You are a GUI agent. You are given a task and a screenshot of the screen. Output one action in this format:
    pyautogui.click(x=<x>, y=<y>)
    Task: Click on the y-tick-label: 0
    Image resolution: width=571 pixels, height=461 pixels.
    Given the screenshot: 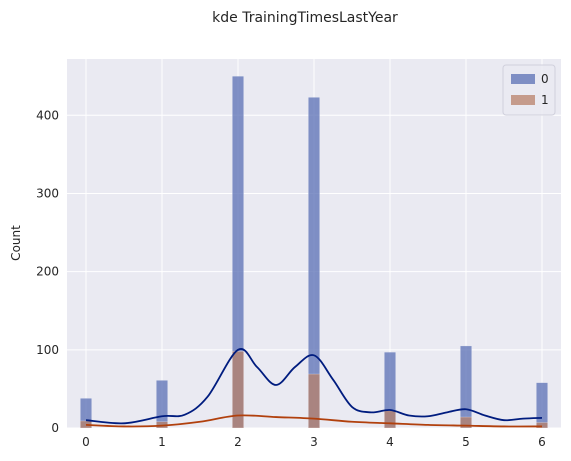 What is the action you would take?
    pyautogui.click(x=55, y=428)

---

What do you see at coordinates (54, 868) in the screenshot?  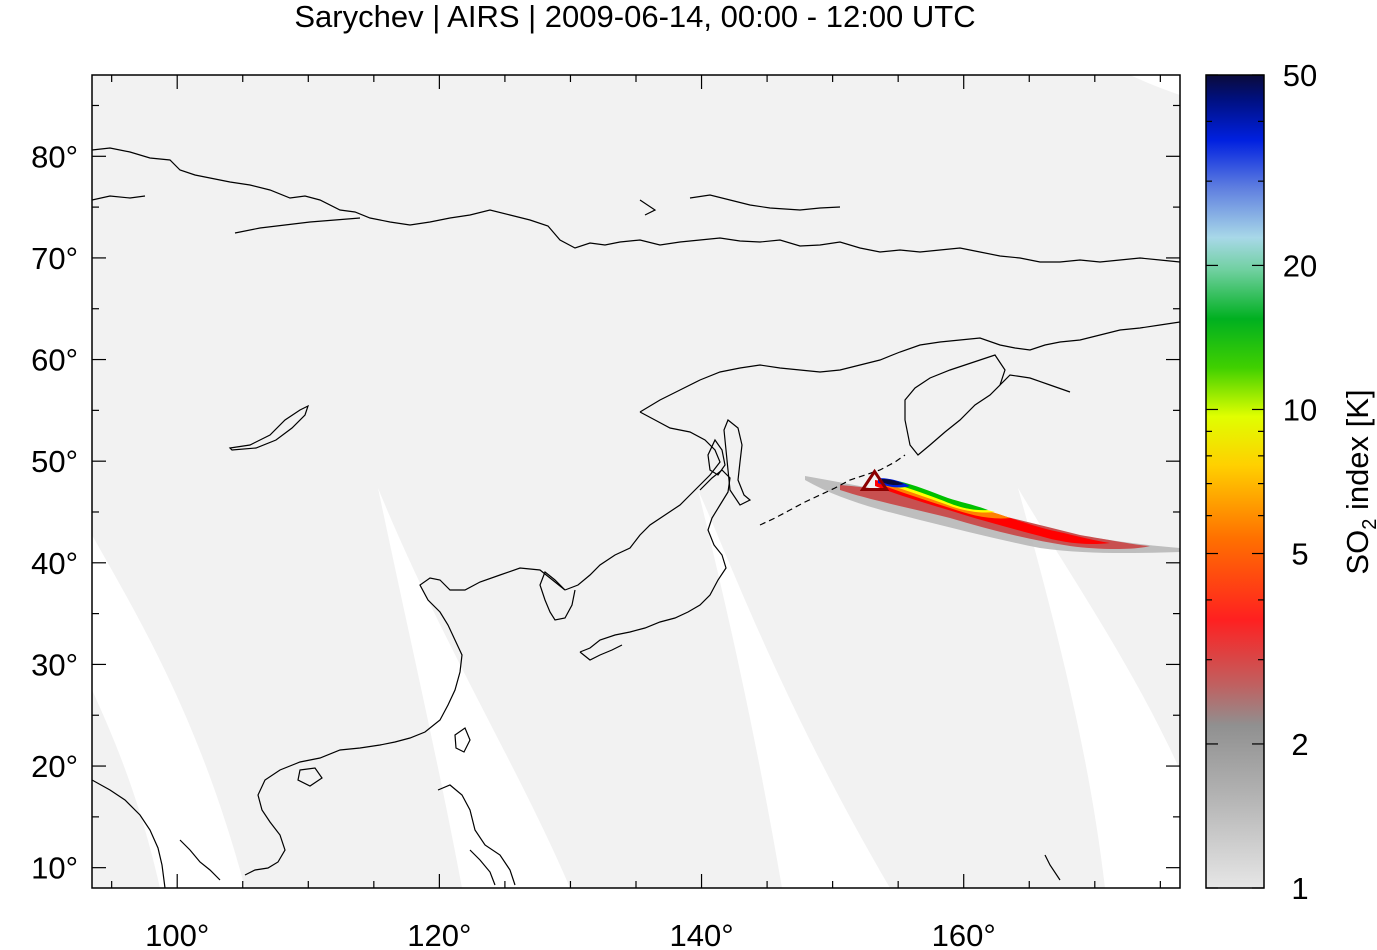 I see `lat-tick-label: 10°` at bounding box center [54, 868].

[EXERCISE] In the records, take the lines from the one with "You are a GUI" up to and including the one with "Image resolution: width=571", and write them out again with "action" swapped for "command", leaving everything else unchanged.

[OUTPUT OF THE TASK]
You are a GUI agent. You are given a task and a screenshot of the screen. Output one command in this format:
    pyautogui.click(x=<x>, y=<y>)
    Task: Click on the y-tick-label: 0
    Image resolution: width=571 pixels, height=461 pixels.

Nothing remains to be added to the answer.